So often we as Americans want to separate ourselves from the rest of the world….we want to view our nation as superior, kinder, more just than every other place in the world.
But that is a false narrative we feed ourselves alongside a horrific history we refuse to face.
“Few problems have ever been solved by ignoring them.”
“The country cannot become whole until it confronts what was not a chapter in its history, but the basis of its economic and social order. For a quarter millennium, slavery WAS the country.”
“Slavery in this land was not an unfortunate thing that happened to black people. It was an American innovation, an American institution created by and for the benefit of the elites of the dominant caste and enforced by poor members of the dominant caste who tied their lot to the caste system rather than to their consciences.”
There were some sentences that were written so powerfully and so precisely, that they just knocked me right down:
“We prejudice complicated human beings in ways we are never told to judge inanimate objects.”
“The caste system is upheld by its own inertia and by the superior caste’s interest in upholding it.”
“Over the centuries, people at the margins have had to study those at the center of power, learn their invisible codes and boundaries, commit to memory the protocols and idiosyncrasies, because their survival depends upon knowing them as well as if not better than their own dreams and wishes.”

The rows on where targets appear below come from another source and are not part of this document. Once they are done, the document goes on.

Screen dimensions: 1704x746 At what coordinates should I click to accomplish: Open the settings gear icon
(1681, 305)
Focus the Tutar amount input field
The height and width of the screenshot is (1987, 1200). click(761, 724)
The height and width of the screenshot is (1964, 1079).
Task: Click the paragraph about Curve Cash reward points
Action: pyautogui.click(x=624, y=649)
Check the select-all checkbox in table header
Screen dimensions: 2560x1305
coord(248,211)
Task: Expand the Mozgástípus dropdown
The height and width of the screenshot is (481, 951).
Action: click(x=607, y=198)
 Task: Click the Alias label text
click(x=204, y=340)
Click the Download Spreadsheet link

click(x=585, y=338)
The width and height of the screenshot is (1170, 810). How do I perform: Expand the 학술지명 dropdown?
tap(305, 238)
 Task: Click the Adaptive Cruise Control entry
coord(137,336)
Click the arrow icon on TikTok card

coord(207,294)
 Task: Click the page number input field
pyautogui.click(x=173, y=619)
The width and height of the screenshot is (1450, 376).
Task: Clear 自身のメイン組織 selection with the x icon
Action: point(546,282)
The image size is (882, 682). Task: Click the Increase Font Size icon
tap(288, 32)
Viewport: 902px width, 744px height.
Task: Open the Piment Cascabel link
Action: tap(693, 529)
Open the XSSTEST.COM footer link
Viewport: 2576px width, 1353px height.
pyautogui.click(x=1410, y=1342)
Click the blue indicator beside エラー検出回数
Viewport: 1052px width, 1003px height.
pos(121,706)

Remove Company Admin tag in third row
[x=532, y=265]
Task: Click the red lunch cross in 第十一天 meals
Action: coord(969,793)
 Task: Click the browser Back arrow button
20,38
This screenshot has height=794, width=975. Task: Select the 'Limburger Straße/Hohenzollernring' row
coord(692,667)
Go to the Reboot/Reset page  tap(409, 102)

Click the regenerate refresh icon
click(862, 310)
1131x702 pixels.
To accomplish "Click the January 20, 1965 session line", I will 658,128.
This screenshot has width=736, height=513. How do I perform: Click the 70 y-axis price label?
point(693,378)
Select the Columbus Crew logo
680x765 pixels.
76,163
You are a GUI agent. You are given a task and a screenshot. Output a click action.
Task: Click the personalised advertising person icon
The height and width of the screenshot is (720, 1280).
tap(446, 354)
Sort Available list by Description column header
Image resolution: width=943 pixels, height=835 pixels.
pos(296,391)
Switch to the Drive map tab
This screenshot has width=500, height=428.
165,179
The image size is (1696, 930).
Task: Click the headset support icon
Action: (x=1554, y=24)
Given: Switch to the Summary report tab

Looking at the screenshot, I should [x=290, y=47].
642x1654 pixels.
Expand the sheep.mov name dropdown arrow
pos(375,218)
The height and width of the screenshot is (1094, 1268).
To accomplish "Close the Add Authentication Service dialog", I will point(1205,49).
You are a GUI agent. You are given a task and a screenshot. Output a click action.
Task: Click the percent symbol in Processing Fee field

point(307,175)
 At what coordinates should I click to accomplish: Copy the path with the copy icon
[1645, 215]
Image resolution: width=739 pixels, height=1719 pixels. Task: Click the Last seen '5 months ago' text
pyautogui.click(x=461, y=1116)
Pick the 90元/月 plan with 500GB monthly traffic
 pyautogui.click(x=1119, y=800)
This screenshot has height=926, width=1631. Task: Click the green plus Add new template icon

“Even the longest lived of our species spends but a blink of time in the span of human history. How dare anyone cause harm to another soul, curtail their life or life’s potential, when our lives are so short to begin with?”
And there were some very traumatic true personal stories Ms Wilkerson told–both her own and shared with her by others–that the depths of my heart hurt to read. I won’t quote any of those here because I do want to say that if you are a BIPOC this book may be triggering for you at many parts, especially these…so please proceed in your reading of the book with care to yourself.
Isabel Wilkerson does end her book showing how we can CHANGE our country. She is realistic but also very hopeful.
“It turns out that everyone benefits when society meets the needs of the disadvantaged.”
“A world without caste would set everyone free.”
This is a book to be absorbed more so than read.
There is SO much more to say and discuss and process from these pages…this is really just a snippet of thoughts from a book that made my brain spin into overdrive. I definitely will do a repeat read of this book again.
HIGHLY and DEFINITELY recommend this to EVERYONE.